For my two final laps, I press a big, red button to the left of the steering wheel labeled "ROAV Mode." Sand Mode was plenty of fun for my first couple of laps, but ROAV Mode gives me the giggles. Suddenly, the Rugged Open Air Vehicle feels like it's rear-wheel drive. Throughout the course, I'm even able to hold onto a couple of drifts.
It's funny to think this concept is built off a nose-heavy, transverse-engine, front/all-wheel drive platform. With ROAV Mode engaged, the Rugged Open Air Vehicle is just about as tail-happy and rotates as easily as any other production UTV I've tested.
But because of the concept UTV's 125.2-inch wheelbase, the Rugged Open Air Vehicle feels more forgiving… perhaps more than any other side-by-side I've driven. With typical UTVs, you have to be much more on edge with the controls because smaller dimensions make everything happen more quickly. As well, you have to be quicker to countersteer and swifter in your course corrections.
But with the Rugged Open Air Vehicle, you're afforded more reaction time, so you can have just as much tail-out fun, but be more relaxed within that enjoyment. On top of that, because the concept uses so many off-the-shelf parts, the Rugged Open Air Vehicle doesn't feel like a concept at all. It actually feels a few executive signatures away from production.
Having grown up in a world of off-road toys, I know firsthand that powersports culture is marked by one-upmanship. If Honda were to build something like the Rugged Open Air Vehicle, the company would instantly have the largest and baddest UTV on the market. It may sound crazy, but I actually think there are many potential buyers who would love the bragging rights they'd have with the Rugged Open Air Vehicle. They'd also be eminently pleased with its performance.

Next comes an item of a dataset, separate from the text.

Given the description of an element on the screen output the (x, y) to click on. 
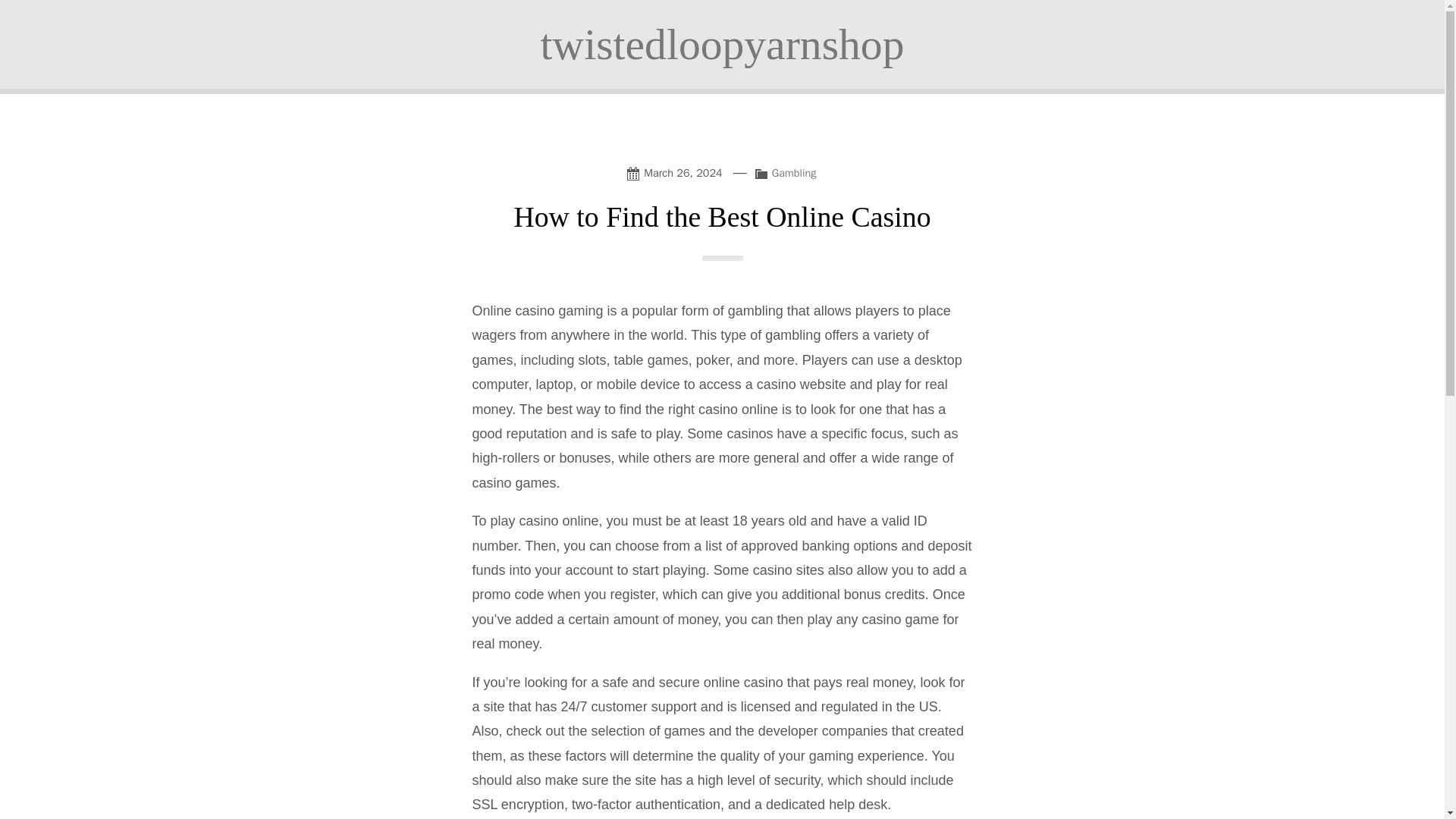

Even as a concept, the Rugged Open Air Vehicle is already one of my favorite UTVs ever, and if it were to go on sale, it would be a game-changer and the talk of off-road haunts everywhere. If the side-by-side never makes it to production, though, I'd still love to see ROAV Mode show up on the Ridgeline, Passport, Pilot and Acura MDX. These SUVs are already nice to drive, but they'd be pretty damn addictive in the dirt with an extra helping of power and torque sent to the rear wheels.